Dünya çapında yürütülen "Jamal'a Özgürlük" kampanyası sonucunda cezası ömür boyu hapse çevrildi.
Film 1982 doğumlu genç bir gazeteci tarafından yapılmış.
Jamal tutsak edildiği yıl doğmuş.
Annesinden dinlediği Jamal'ın öyküsünden etkilenmiş ve o öykünün peşine düşmüş...
Sonra da bu filimi yapmış.
Filmi yaptığında 25 yaşındaymış ve Jamal hala hücredeydi.
Yıl 2012 ve Jamal tuvalet büyüklüğünde bir hücrede 30. yılını doldurdu!

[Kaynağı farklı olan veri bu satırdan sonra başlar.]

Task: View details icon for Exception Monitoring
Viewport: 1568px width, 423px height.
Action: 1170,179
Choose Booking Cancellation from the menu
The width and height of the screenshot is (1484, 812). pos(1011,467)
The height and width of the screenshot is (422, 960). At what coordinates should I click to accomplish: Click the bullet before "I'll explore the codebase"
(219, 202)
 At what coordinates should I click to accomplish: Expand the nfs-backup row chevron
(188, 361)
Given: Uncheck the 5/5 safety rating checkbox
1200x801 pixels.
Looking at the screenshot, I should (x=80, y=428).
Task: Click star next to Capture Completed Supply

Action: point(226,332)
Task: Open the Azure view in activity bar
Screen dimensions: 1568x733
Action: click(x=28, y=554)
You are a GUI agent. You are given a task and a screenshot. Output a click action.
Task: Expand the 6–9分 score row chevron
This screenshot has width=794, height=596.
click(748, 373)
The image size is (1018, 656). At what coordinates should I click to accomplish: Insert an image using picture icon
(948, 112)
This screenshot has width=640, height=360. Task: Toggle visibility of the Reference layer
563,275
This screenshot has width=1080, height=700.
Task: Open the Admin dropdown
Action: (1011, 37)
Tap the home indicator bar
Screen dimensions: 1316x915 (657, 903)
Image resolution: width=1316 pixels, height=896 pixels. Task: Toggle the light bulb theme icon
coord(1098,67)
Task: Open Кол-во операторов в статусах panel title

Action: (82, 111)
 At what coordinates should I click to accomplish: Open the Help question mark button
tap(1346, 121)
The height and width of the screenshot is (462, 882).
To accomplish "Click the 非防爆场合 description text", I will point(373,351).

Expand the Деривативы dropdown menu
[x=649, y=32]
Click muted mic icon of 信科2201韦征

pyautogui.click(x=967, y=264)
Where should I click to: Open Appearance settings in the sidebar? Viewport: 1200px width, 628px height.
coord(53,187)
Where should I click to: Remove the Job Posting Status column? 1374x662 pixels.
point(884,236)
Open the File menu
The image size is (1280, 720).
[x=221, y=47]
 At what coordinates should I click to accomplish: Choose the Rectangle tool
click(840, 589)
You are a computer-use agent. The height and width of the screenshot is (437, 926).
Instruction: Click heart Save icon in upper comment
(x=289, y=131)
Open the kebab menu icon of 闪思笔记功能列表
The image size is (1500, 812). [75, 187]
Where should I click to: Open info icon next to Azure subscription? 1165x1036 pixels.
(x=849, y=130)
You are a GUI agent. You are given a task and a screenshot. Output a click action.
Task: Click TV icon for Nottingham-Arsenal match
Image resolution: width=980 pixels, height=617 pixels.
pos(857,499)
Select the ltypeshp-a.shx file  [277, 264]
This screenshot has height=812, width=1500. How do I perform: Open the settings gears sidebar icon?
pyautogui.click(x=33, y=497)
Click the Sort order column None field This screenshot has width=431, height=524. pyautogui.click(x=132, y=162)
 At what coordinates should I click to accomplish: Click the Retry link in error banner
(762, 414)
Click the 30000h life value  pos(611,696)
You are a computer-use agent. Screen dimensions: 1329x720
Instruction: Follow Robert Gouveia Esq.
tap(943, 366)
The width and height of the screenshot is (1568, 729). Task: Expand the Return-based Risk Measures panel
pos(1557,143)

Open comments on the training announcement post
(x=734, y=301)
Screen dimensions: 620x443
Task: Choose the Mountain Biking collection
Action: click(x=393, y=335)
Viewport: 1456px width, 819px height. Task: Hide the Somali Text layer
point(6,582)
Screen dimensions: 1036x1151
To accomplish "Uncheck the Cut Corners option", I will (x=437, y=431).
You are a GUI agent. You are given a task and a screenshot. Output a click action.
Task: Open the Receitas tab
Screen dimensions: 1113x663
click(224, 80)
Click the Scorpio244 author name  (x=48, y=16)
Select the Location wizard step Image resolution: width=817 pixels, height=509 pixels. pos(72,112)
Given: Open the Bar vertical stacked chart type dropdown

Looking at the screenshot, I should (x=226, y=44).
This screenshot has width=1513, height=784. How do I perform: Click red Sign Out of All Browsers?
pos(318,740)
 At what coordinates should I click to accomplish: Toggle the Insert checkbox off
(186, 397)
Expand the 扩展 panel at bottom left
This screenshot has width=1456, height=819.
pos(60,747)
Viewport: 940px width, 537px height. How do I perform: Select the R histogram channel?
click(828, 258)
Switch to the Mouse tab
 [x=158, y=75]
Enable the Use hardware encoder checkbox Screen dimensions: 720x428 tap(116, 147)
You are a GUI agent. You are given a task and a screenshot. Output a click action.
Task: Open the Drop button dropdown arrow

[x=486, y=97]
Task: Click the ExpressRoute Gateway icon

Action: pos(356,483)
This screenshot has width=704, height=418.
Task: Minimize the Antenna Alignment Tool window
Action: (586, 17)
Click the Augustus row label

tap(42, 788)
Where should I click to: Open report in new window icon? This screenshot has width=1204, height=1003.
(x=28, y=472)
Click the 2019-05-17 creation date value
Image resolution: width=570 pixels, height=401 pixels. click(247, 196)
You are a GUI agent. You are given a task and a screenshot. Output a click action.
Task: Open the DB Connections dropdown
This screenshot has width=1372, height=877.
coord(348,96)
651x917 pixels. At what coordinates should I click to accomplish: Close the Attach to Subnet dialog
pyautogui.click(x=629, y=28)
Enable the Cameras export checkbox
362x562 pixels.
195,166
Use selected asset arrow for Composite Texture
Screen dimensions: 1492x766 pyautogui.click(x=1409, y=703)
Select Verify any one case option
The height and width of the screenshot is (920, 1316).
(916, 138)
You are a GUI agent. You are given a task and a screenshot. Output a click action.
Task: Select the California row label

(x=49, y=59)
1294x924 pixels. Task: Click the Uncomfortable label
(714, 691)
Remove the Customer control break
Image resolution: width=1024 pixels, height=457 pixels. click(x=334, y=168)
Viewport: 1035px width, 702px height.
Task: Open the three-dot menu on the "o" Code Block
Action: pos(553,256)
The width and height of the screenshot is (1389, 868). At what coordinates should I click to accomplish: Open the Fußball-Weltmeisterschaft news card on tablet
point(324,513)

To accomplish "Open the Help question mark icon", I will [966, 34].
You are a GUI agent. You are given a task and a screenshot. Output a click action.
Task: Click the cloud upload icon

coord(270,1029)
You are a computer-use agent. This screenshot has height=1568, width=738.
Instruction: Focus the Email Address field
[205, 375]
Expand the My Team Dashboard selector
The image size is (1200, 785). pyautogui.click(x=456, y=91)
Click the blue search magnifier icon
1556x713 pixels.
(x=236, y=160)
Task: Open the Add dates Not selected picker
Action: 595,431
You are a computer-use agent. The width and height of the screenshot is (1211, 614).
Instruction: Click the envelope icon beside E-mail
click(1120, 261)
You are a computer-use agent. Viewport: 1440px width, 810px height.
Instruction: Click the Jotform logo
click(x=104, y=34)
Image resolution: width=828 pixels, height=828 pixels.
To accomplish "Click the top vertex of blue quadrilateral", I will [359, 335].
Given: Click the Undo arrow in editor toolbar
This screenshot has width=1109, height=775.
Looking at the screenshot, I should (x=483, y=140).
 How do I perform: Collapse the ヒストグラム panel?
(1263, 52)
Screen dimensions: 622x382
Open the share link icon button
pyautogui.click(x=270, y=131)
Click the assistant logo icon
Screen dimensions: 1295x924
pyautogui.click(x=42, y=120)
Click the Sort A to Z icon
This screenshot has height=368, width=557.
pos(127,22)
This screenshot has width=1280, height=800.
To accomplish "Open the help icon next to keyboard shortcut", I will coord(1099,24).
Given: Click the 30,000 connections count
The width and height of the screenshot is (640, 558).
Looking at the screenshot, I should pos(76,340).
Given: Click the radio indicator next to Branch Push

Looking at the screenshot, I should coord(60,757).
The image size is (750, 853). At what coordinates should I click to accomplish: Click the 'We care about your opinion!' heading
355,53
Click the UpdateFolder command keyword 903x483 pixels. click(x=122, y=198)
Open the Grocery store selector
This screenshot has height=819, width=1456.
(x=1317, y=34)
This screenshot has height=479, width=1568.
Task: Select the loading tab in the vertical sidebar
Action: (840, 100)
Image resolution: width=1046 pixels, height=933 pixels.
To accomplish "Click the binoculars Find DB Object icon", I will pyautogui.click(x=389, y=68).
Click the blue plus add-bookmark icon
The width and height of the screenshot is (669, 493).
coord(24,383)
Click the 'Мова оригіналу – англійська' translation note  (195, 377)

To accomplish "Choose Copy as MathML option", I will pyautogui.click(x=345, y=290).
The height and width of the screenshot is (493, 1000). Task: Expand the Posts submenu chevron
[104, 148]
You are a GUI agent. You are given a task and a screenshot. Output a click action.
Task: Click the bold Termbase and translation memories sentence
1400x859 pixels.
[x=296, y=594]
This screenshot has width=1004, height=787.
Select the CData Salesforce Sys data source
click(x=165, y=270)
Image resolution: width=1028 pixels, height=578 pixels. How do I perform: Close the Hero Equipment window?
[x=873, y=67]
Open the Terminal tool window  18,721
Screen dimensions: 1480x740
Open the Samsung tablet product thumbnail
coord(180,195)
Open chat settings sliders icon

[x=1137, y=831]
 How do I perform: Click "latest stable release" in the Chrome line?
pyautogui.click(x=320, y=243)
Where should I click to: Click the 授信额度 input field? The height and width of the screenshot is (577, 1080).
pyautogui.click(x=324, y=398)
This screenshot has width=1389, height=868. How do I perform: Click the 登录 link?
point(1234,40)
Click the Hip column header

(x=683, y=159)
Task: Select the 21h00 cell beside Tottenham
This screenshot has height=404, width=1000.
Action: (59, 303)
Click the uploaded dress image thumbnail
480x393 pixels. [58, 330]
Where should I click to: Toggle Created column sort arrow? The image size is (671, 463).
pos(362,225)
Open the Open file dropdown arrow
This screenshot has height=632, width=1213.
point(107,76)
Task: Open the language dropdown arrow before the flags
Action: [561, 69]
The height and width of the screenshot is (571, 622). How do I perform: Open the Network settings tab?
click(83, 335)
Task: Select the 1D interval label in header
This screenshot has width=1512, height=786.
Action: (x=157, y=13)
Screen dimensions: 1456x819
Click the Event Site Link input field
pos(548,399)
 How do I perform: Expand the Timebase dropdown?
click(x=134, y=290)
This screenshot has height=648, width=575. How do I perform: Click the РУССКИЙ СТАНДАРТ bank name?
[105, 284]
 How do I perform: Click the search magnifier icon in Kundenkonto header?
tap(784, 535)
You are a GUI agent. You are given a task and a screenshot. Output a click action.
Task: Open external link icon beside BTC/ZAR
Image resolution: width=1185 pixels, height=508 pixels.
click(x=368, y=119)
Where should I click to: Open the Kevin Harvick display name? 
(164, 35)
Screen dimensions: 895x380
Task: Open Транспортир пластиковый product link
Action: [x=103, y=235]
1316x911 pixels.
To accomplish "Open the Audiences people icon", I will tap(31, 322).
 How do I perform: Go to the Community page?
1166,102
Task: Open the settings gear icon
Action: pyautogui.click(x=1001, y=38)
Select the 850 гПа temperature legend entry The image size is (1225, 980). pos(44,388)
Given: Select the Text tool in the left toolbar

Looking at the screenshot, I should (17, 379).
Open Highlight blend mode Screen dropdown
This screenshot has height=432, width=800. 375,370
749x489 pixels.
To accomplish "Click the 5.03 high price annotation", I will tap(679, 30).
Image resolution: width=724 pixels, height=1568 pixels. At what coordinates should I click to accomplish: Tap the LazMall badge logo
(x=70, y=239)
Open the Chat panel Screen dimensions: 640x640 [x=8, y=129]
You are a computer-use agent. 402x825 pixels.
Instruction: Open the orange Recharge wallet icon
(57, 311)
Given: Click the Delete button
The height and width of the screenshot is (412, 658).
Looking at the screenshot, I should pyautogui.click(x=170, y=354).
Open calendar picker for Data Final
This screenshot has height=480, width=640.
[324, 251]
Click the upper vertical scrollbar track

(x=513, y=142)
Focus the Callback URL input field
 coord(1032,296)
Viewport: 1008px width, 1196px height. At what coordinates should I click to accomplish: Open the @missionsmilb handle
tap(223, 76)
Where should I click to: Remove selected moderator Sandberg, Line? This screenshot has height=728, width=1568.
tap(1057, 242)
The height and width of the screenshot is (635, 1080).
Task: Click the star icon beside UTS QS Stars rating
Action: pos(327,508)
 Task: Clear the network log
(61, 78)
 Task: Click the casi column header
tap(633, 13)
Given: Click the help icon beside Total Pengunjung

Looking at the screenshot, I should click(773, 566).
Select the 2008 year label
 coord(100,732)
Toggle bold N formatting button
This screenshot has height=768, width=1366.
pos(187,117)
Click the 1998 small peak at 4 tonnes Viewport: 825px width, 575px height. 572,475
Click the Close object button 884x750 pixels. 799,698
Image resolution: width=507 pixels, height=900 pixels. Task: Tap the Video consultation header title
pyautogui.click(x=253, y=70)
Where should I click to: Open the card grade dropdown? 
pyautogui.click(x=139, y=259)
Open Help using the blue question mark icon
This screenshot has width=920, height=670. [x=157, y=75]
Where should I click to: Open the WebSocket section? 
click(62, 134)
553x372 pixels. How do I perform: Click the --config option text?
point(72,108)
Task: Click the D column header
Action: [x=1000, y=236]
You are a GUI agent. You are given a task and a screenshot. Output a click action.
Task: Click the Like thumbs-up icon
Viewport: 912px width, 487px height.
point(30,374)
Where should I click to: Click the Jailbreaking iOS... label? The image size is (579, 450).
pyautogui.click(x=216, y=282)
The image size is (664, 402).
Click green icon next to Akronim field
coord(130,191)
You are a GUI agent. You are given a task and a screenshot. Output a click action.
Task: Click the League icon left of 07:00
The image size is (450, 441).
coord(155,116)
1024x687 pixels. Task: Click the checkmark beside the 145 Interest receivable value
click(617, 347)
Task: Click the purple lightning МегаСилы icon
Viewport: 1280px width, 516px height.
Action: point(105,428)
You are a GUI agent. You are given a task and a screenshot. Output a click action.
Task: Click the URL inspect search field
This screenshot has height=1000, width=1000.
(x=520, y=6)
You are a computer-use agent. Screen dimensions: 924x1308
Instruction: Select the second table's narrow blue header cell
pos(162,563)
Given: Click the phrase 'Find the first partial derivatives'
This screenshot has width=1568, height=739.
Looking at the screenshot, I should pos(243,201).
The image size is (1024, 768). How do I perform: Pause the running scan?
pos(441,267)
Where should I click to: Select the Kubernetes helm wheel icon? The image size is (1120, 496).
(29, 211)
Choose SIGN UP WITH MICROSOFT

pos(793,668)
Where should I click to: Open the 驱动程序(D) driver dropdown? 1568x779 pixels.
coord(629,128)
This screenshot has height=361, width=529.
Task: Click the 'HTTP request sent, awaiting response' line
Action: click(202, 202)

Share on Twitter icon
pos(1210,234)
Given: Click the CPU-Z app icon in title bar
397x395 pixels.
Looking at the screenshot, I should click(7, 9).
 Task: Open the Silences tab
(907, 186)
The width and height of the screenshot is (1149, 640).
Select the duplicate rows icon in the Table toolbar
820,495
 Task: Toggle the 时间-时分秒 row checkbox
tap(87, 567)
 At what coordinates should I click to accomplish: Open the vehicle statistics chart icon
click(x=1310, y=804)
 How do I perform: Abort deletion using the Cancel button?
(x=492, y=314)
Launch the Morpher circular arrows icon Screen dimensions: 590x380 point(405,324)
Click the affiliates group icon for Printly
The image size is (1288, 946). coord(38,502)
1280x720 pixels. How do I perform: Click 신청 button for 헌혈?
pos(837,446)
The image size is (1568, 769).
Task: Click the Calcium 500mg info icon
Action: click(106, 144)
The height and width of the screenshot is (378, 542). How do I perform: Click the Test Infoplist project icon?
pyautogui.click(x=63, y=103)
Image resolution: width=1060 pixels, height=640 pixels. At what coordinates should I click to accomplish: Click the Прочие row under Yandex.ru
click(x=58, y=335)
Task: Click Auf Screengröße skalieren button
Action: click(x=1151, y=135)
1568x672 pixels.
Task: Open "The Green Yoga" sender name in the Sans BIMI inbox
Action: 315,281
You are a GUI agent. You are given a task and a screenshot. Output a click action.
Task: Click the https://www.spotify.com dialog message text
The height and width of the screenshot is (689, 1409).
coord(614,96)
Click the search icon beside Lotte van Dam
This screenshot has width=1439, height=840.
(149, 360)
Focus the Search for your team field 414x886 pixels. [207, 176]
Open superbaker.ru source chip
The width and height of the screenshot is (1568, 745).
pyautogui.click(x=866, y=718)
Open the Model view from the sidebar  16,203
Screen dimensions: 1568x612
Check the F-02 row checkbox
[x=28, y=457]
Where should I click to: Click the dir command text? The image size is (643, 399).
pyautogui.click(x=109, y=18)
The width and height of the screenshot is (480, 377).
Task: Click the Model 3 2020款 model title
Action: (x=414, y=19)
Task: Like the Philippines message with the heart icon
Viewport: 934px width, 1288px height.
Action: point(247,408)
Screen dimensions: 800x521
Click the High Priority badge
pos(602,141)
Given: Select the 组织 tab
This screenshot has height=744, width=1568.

Hücrede yaşamanın ne demek olduğunu:
"Beklersin, beklersin, beklersin/ölümü beklersin/ beklersin, beklersin, beklersin!" diye özetlemiş Jamal!
Film yapıldığında Amerika'da üç binin üzerinde kişi hücrelerinde ölümü beklemekteymiş.
Üç bin küsur rakamını görünce koğuşça irkildik!
Ve öyle sanıyorum ki, şu an hiç birimiz Türkiye'de hücresinde tek başına ölümü bekleyen toplam tutsak sayısını bilmiyoruz.
Ya siz?
Siz dışarıdakiler Türkiye'de ağırlaştırılmış müebbet hapis cezasını çekmekte olan kaç siyasi ve adli tutsak olduğunu biliyor musunuz?
Peki ya günlerce, aylarca ve yıllarca insansızlaştırarak ölüm sessizliğiyle kuşatılmış bir hücrede tek başına yaşamanın nasıl bir şey olduğu konusunda bir fikre sahip misiniz?
Hayır, hayır!
Yazıma tekli hücrelerde kalan tutsakların günde yalnızca bir saat havalandırmaya çıkarıldıklarıyla başlamayacağım.
Tekli hücrelerde kalan tutsaklar bakımından bu çok önemli bir sorun olsa da; onlardan gelen mektupları okuyunca, günde bir saat havalandırmaya çıkarılıyor olmalarının tüm yaşadıklarının yanında hakikatten bir "teferruat" olduğu sonucuna ulaştım!
CİK'te ağrılaştırılmış müebbet hapis cezasının infazına dair bütün kurallar ve "haklar" ayrıca formüle edilmiş.
Yani devlet/hükümet ağırlaştırılmış müebbetlikler için özel olarak hapishane içerisinde hapishane yaratmak için hayli efor sarf etmiş...
Bütün bunlara dair koşullarım elverdiğince ayrıntıları paylaşacağım.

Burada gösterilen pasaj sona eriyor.